Please reproduce the entries below, from the line with "Where should I" through the last line of the entries, leaving out the pictures.

Entries from a screen grounding dataset
------------------------

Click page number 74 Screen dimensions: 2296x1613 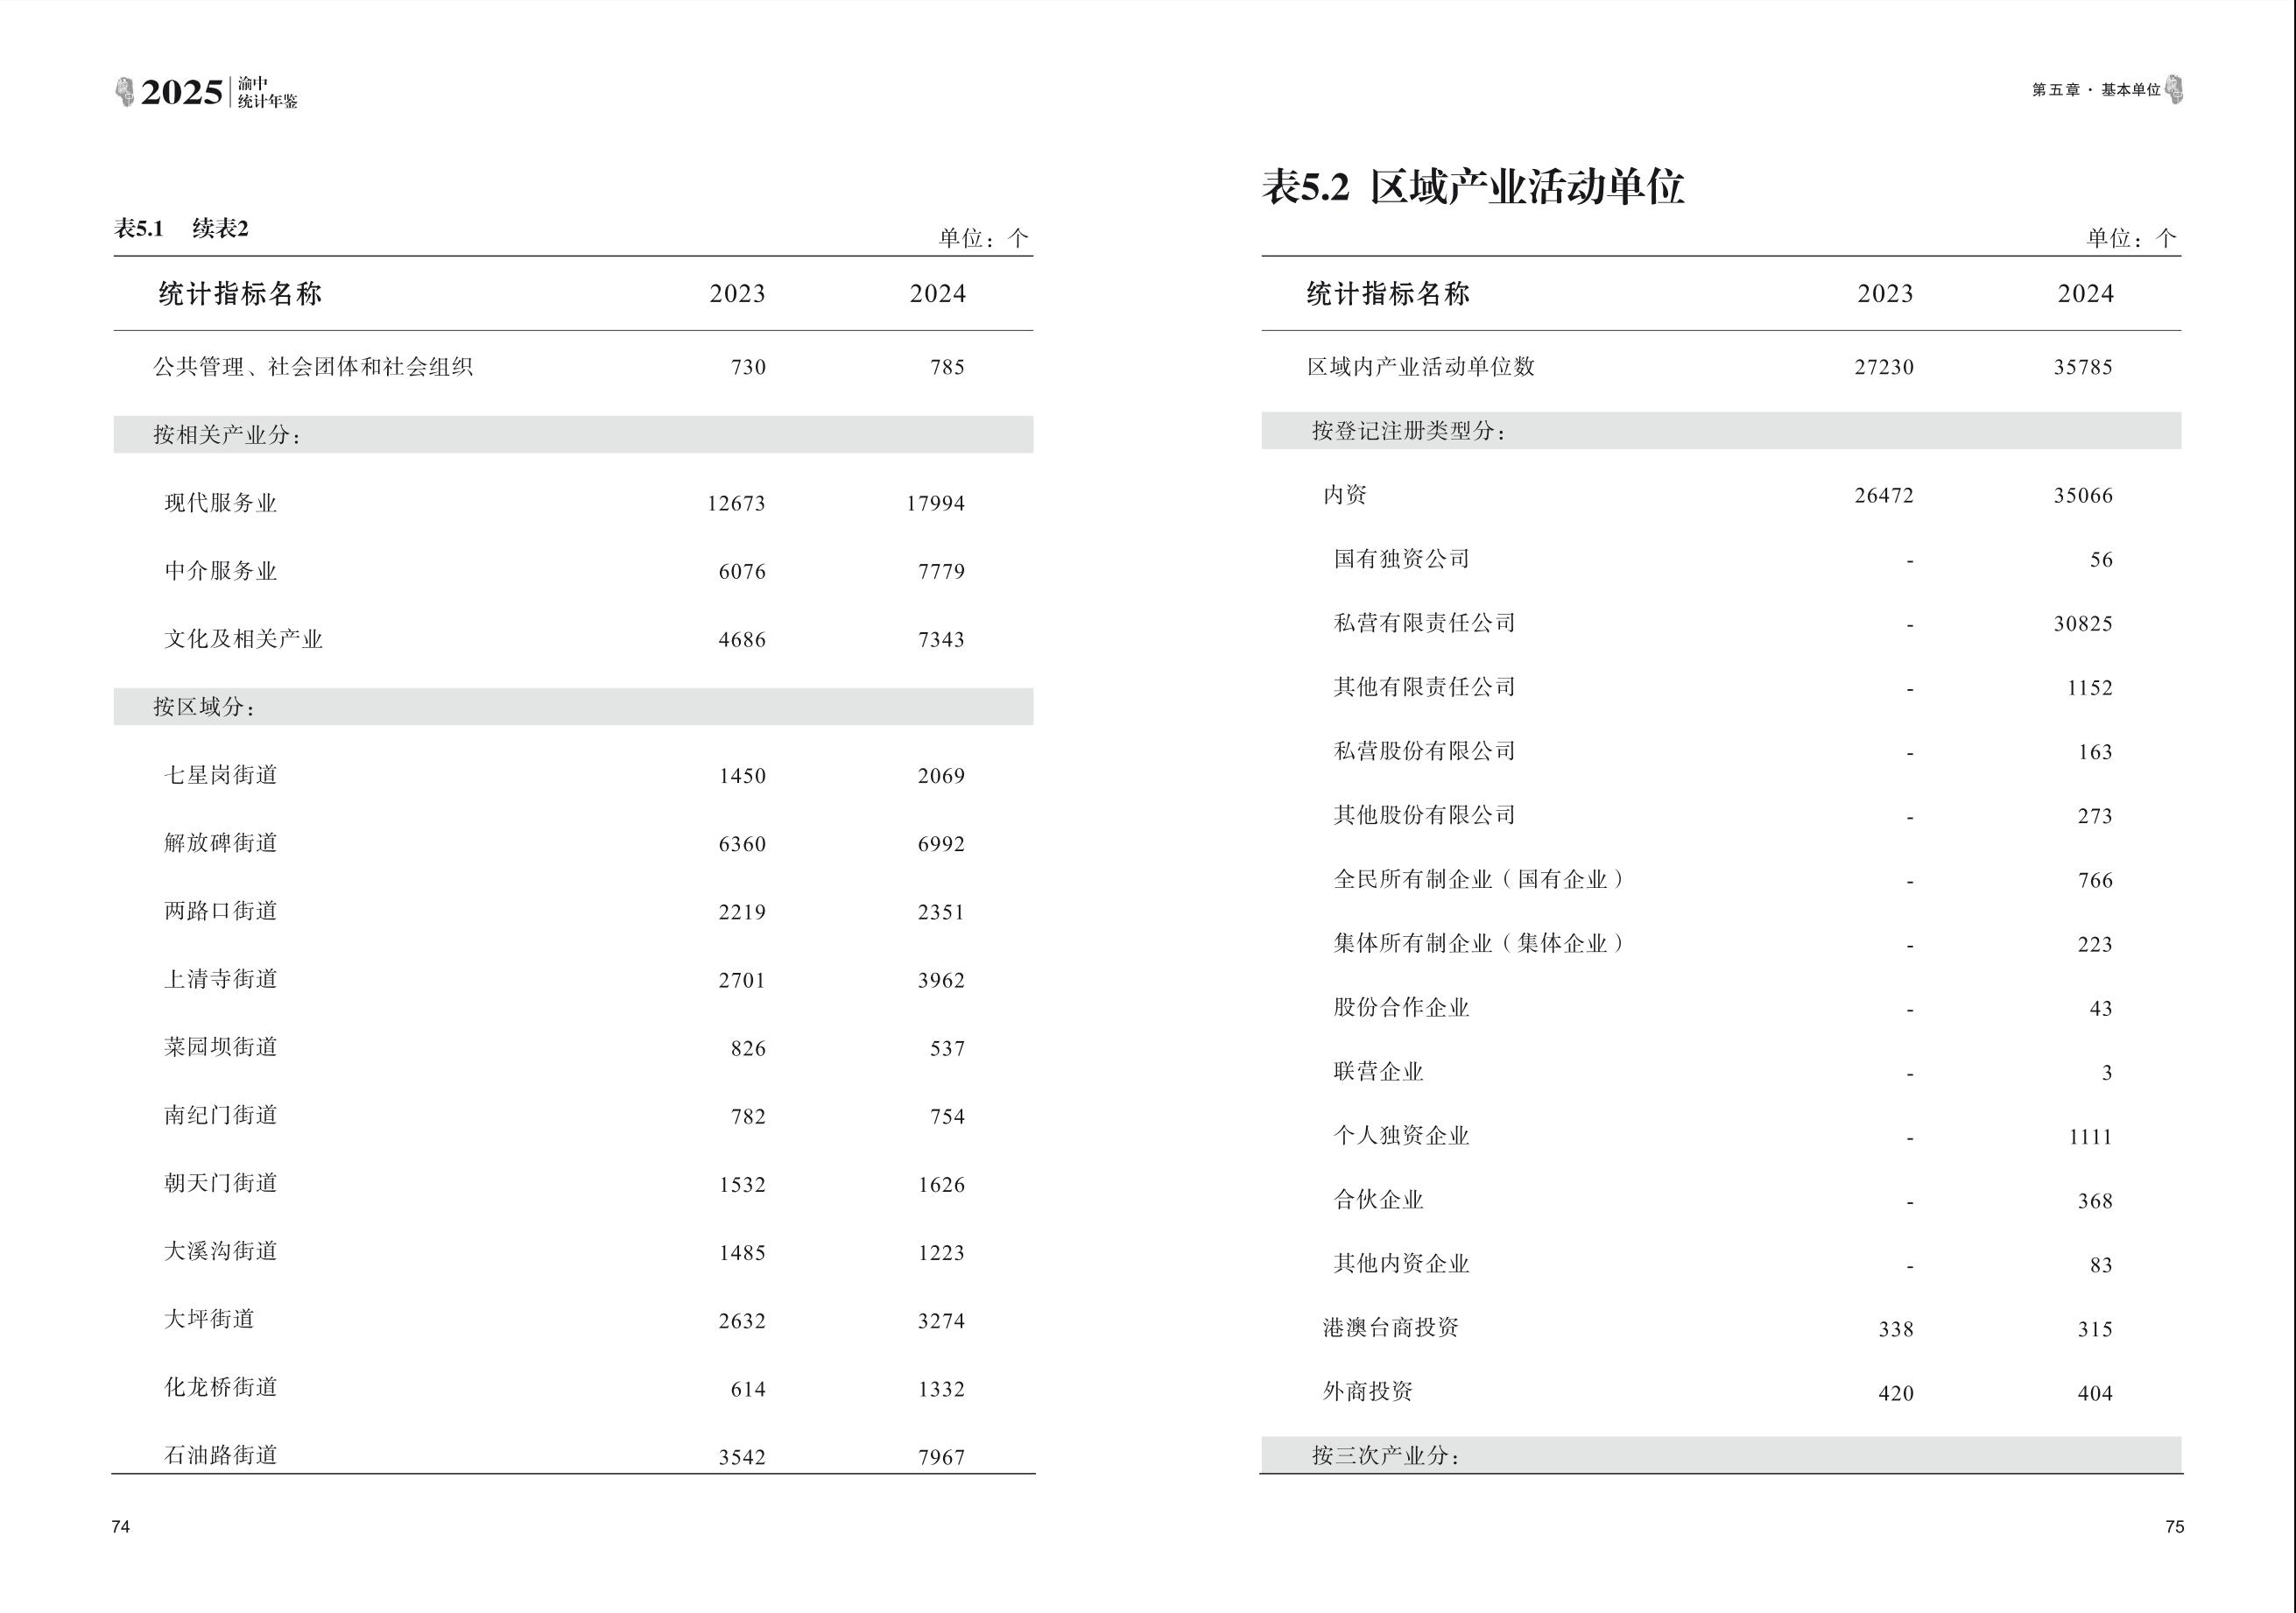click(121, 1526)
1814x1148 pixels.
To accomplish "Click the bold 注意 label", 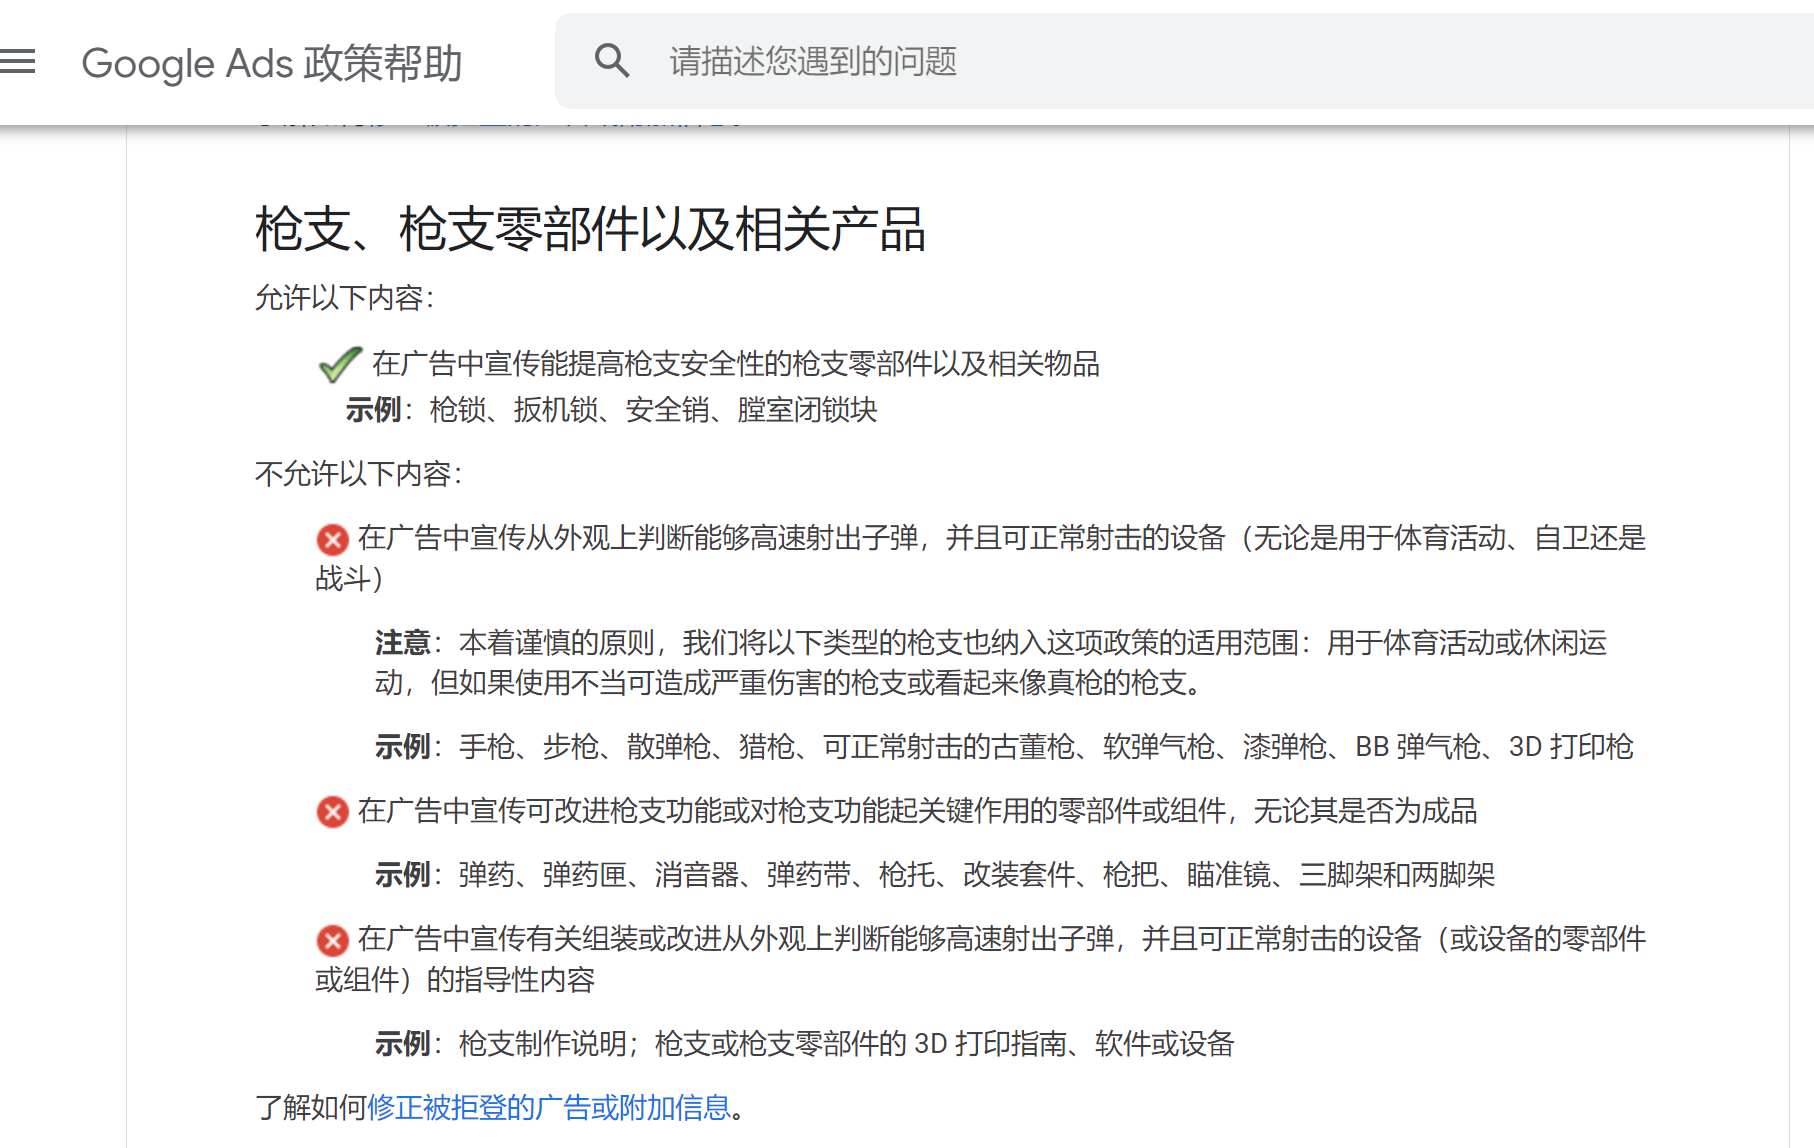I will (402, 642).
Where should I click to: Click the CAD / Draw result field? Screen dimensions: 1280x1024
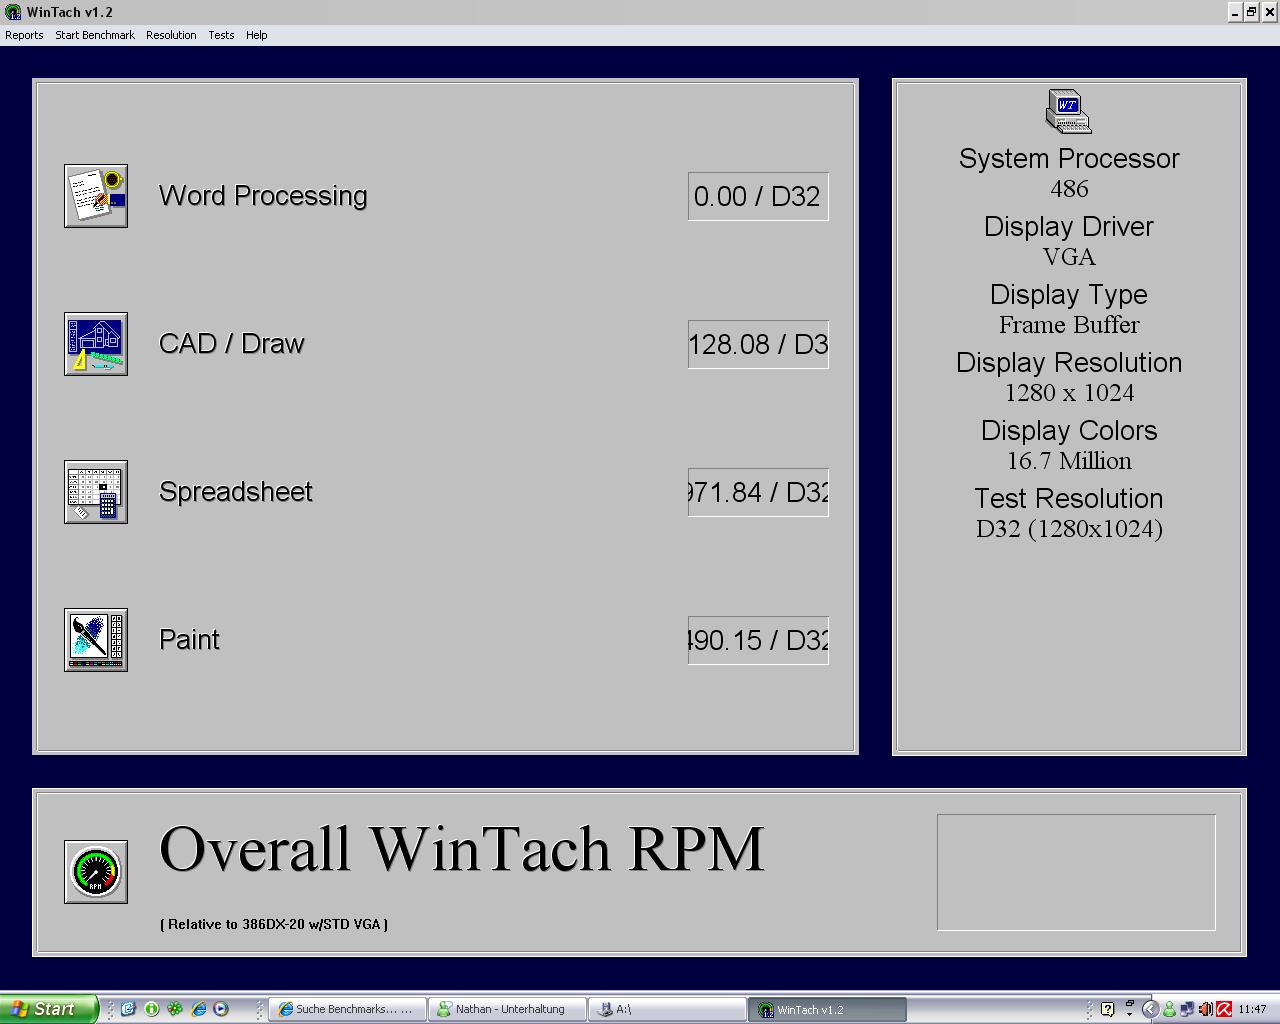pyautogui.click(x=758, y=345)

------------------------

== Answer to the exercise ==
Where should I click to: Click the CAD / Draw result field? Screen dimensions: 1280x1024
pyautogui.click(x=758, y=345)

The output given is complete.